*** Opening of DATA SUPPLIED ***

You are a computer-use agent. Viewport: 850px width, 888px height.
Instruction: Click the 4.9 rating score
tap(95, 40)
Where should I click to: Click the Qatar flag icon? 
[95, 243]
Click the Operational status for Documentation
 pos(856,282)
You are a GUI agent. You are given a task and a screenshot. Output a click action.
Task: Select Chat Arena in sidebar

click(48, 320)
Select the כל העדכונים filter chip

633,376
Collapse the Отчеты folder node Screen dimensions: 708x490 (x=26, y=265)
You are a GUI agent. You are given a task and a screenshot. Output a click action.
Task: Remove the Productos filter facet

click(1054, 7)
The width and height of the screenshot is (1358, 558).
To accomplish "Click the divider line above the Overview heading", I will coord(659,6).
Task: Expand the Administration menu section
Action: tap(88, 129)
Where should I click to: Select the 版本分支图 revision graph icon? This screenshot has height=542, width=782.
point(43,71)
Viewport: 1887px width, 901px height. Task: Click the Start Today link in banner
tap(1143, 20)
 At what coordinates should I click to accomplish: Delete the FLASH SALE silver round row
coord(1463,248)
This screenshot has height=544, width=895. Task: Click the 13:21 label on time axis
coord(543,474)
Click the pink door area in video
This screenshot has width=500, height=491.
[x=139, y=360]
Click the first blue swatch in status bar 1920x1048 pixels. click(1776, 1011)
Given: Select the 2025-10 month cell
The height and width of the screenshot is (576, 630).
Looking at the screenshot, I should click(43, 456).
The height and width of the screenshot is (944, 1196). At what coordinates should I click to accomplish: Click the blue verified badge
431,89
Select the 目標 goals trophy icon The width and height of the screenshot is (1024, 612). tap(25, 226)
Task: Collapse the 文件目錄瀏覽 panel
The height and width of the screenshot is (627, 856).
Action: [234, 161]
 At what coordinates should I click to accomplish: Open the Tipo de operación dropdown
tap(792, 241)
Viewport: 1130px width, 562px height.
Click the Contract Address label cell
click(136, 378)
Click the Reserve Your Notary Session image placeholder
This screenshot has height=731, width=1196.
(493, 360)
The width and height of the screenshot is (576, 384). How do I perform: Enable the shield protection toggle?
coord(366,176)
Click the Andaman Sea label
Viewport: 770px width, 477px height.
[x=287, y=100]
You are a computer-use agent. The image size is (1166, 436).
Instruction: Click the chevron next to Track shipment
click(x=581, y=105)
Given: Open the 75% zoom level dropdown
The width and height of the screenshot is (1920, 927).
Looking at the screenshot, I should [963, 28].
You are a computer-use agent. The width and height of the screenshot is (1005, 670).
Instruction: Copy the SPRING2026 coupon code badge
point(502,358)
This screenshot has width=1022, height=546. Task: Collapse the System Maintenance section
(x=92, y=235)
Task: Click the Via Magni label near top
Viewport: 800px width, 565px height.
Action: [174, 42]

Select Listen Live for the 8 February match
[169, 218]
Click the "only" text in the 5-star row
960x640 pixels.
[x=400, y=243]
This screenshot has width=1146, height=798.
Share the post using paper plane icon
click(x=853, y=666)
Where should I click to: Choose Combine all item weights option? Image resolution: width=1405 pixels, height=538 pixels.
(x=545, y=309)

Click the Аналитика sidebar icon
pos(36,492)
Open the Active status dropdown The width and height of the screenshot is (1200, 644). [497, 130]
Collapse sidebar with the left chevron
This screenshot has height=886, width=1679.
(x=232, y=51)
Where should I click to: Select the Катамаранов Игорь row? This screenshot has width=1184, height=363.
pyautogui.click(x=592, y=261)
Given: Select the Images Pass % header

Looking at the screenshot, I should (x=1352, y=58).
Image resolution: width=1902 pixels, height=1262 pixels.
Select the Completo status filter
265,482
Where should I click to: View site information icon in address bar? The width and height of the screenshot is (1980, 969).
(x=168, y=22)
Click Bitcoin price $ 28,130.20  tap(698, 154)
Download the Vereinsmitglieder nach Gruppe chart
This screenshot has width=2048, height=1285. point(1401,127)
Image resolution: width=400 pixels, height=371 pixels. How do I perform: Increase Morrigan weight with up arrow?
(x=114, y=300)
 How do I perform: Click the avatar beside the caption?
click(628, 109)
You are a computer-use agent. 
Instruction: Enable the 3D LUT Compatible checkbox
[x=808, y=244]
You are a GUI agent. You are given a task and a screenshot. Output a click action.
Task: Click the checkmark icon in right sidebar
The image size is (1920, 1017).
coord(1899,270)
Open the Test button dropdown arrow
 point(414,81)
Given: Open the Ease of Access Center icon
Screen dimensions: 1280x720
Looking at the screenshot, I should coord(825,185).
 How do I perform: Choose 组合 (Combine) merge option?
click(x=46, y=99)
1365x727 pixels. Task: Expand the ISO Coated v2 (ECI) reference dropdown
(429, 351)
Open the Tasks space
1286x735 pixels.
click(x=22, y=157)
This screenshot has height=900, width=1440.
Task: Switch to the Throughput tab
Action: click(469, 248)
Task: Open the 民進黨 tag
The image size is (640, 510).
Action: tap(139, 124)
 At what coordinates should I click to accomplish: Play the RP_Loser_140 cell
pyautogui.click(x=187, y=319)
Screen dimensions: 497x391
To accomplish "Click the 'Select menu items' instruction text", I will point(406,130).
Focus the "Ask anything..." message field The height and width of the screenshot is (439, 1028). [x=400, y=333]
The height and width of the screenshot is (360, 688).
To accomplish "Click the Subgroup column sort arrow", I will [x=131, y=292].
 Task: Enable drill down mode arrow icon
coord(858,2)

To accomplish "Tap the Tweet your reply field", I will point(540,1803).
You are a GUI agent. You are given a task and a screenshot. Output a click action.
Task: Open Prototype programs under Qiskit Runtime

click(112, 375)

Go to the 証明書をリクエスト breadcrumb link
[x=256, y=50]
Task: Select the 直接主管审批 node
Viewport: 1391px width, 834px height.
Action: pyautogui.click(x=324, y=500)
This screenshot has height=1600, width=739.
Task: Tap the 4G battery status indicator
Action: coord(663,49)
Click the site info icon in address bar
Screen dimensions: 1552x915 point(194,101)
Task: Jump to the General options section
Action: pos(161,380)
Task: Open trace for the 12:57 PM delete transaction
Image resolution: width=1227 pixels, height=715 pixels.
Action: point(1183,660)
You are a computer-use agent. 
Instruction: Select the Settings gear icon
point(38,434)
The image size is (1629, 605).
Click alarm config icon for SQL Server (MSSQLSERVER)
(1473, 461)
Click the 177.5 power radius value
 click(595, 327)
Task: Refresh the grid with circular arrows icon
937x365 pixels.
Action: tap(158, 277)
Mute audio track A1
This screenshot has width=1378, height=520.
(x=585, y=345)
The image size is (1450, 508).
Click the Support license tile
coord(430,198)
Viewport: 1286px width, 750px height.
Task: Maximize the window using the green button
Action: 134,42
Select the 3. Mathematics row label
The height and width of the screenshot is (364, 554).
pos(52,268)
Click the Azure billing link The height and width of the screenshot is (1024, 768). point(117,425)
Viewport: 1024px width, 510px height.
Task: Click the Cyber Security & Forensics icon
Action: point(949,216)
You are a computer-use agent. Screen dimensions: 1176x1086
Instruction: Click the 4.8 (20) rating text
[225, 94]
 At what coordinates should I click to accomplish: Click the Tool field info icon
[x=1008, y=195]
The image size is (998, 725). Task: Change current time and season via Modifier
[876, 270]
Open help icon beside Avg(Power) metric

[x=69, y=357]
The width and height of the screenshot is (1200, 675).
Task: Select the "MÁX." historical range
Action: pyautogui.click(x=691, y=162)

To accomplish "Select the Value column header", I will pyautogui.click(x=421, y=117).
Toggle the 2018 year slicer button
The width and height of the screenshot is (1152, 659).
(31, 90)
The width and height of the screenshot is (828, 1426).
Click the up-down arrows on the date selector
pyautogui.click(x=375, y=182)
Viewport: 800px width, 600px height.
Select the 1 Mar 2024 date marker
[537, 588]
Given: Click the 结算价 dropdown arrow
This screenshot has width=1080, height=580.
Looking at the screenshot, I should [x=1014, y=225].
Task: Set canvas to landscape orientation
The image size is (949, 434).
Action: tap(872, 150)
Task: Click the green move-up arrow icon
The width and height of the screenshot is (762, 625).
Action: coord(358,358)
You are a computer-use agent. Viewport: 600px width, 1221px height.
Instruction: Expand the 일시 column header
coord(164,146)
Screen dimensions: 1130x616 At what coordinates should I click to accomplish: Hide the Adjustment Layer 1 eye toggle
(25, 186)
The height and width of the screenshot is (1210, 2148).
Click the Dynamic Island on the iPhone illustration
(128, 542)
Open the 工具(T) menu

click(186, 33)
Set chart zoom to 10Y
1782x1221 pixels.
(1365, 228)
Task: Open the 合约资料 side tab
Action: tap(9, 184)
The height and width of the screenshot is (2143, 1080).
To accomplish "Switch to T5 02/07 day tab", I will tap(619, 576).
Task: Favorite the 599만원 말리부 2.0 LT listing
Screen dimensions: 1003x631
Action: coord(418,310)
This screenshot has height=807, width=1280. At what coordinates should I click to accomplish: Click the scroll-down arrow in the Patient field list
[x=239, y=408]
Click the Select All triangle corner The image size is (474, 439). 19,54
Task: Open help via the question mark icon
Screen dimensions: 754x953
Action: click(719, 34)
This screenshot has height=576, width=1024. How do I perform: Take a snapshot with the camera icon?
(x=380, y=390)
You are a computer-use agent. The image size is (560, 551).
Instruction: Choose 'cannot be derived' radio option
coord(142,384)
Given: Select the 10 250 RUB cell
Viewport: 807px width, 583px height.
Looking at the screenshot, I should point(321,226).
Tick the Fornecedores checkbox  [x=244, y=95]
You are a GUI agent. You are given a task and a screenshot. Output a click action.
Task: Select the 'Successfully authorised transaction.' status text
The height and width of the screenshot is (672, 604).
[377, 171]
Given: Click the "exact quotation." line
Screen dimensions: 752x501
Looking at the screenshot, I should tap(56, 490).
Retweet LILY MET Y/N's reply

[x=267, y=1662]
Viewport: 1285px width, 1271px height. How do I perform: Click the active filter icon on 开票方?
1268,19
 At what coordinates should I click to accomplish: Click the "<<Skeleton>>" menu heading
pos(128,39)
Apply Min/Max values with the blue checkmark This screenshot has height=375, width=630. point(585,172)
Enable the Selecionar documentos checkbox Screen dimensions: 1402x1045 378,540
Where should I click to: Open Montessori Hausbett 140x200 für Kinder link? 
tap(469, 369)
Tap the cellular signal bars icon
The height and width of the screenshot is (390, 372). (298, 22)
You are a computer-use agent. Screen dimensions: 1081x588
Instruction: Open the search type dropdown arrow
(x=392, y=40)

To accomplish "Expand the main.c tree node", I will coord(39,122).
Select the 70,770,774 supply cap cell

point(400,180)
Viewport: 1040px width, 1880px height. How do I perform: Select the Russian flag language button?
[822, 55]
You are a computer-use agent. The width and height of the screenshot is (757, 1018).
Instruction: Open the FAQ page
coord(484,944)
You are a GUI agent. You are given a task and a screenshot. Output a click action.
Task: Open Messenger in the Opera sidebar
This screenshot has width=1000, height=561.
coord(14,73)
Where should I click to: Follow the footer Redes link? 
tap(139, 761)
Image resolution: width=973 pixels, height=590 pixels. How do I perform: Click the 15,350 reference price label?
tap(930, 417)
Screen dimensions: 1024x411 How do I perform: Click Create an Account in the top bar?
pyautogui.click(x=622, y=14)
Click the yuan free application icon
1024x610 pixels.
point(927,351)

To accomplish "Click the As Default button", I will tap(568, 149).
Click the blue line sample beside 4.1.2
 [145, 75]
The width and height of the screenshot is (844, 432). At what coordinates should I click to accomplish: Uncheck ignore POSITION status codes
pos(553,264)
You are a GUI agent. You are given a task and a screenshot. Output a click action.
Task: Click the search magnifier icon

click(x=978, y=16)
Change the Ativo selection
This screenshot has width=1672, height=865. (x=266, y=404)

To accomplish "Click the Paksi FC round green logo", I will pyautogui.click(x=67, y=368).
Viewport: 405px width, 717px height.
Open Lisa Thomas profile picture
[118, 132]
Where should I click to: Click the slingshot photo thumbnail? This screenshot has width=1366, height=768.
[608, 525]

*** Close of DATA SUPPLIED ***

WORK ORDER | Copy out all the lines of the records that include "zoom".

RESPONSE |
Given: Open the 75% zoom level dropdown
Set chart zoom to 10Y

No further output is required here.